- _Texte fourni_
******

M. Claude Biwer, rapporteur, a précisé que, pour cette dernière raison, la commission des affaires économiques avait avancé un certain nombre de propositions pour dégager des moyens supplémentaires, tels la taxation des plus-values foncières réalisées après la construction des infrastructures, l'octroi d'une contribution à l'AFITF du budget général de l'Etat ou, le cas échéant, la création d'une taxe additionnelle sur les assurances automobiles.

Il a ajouté que le rapport d'information de la commission des affaires économiques traitait aussi d'une question déjà évoquée par la délégation lorsqu'elle avait entendu, le 16 octobre 2007, M. Dominique Bussereau, secrétaire d'Etat auprès du ministre d'Etat, ministre de l'écologie, du développement et de l'aménagement durables, chargé des transports : celle des moyens de réduire les coûts, notamment en faisant jouer la concurrence des projets de l'administration avec ceux qui peuvent être conçus dans le cadre de partenariats public-privé.

******

- _Extrait de données_
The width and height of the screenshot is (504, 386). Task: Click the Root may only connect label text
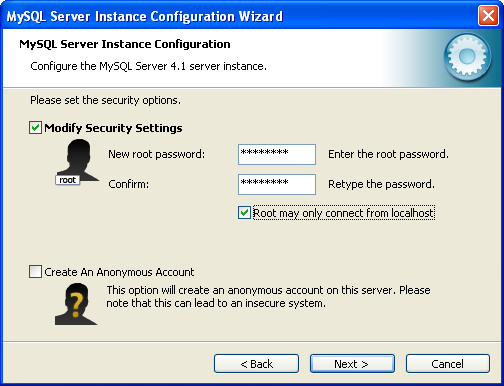344,213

******

- _Activité A_
Réécrivez le passage du texte fourni allant de « Il a ajouté » jusqu'à « de partenariats public-privé. », en remplaçant « délégation » par « mission ».
- _Activité B_
Prolongez, s'il vous plaît, le texte sur le financement des infrastructures de transport à partir de sa dernière phrase.
Le matériel présenté plus haut est indépendant du texte.

- _Zone de réponse A_
Il a ajouté que le rapport d'information de la commission des affaires économiques traitait aussi d'une question déjà évoquée par la mission lorsqu'elle avait entendu, le 16 octobre 2007, M. Dominique Bussereau, secrétaire d'Etat auprès du ministre d'Etat, ministre de l'écologie, du développement et de l'aménagement durables, chargé des transports : celle des moyens de réduire les coûts, notamment en faisant jouer la concurrence des projets de l'administration avec ceux qui peuvent être conçus dans le cadre de partenariats public-privé.

- _Zone de réponse B_
Abordant ensuite la présentation du projet de rapport, et indiquant qu'il laisserait le soin à Mme Jacqueline Alquier de présenter leurs propositions communes, M. Claude Biwer, rapporteur, a tout d'abord souligné que les incertitudes pesant sur le financement des infrastructures de transport n'épuisaient pas, à elles seules, le débat sur le désenclavement des territoires, notant que l'on ne pouvait que constater que toute augmentation de l'effort de l'Etat en faveur des infrastructures de transport n'était pas toujours synonyme de désenclavement, les projets ne concernant pas toujours des territoires enclavés.

Le rapporteur a illustré ce propos en prenant l'exemple du Comité interministériel pour l'aménagement et le développement du territoire (CIADT) du 18 décembre 2003, qui a essentiellement arrêté des projets de contournement de grandes agglomérations ou d'élargissement d'autoroutes existant dans des régions déjà très denses en infrastructures. Or, la problématique du désenclavement concerne des territoires qui sont isolés ou mal reliés aux grands réseaux de communication, sans qu'il soit toujours évident de déterminer le critère à retenir pour évaluer ce défaut de raccordement aux réseaux existants. En effet, pour certains territoires, l'enclavement est surtout ferroviaire, alors que pour d'autres il est routier ou aérien. De même, l'enclavement peut exister par rapport à une métropole régionale, à Paris ou à une ville étrangère : par exemple, dans le nord de la Meuse, le problème quotidien est d'être relié aux grands axes qui desservent Luxembourg, davantage que d'être relié à Paris, à Nancy ou à Strasbourg.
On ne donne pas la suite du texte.